▸ Problem details
After locating the line with "Image resolution: width=262" in the entries below, set down exactly that line and each one after it to the end, skipping pictures.
____________________
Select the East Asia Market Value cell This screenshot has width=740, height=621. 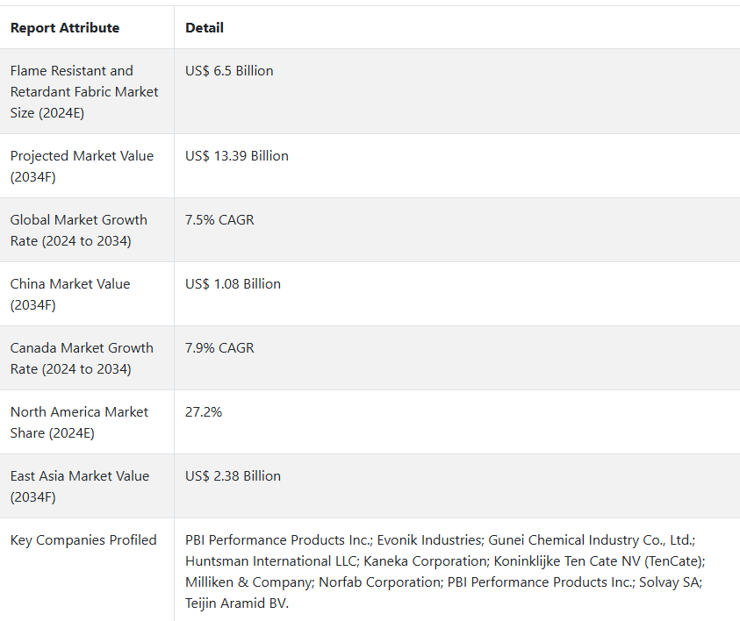tap(80, 486)
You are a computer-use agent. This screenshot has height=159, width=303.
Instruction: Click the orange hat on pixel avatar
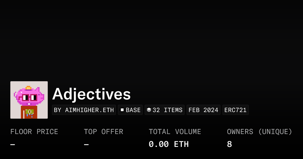pos(28,88)
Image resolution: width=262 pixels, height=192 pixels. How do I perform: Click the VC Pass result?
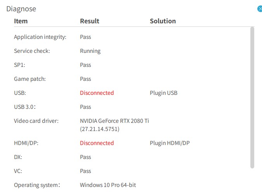click(x=85, y=171)
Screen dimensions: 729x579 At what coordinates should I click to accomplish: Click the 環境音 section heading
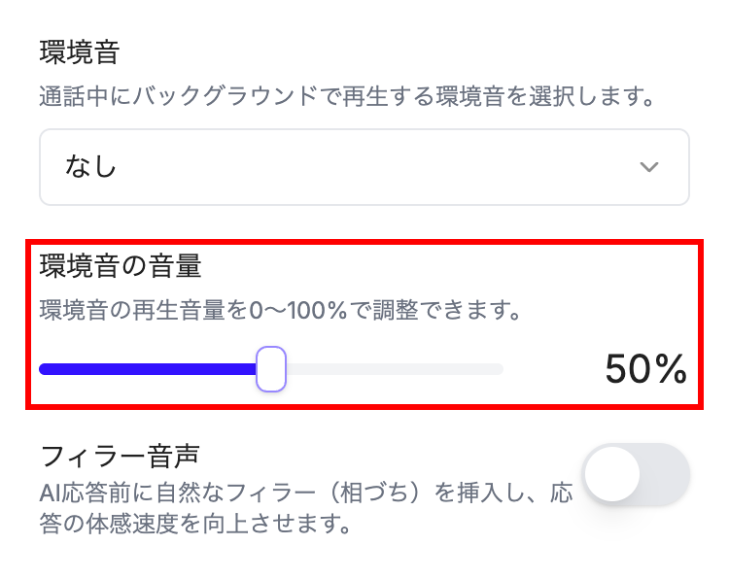click(80, 51)
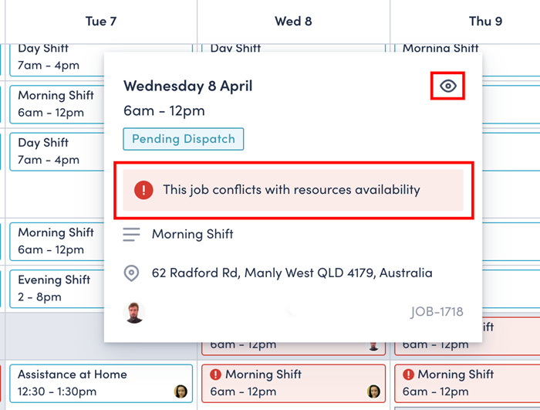Click the description lines icon beside Morning Shift
The height and width of the screenshot is (410, 540).
click(131, 234)
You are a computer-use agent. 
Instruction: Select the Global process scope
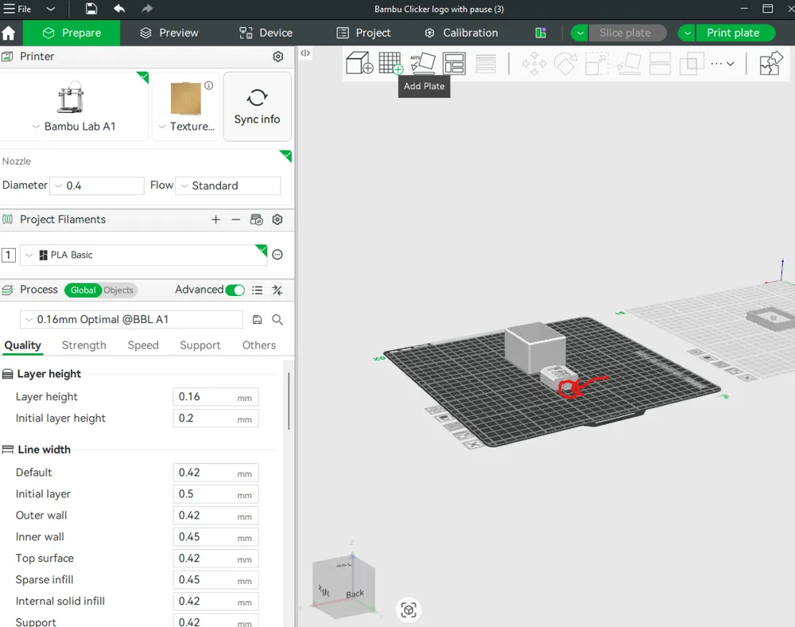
____________________
▸ Result of this task
Image resolution: width=262 pixels, height=192 pixels. How do I perform: Click the VC Pass result?
click(x=85, y=171)
Screen dimensions: 729x579 At what coordinates should I click to accomplish: Click the 環境音 section heading
click(80, 51)
Click the description lines icon beside Morning Shift
The height and width of the screenshot is (410, 540).
click(131, 234)
You are a computer-use agent. 
Instruction: Select the Global process scope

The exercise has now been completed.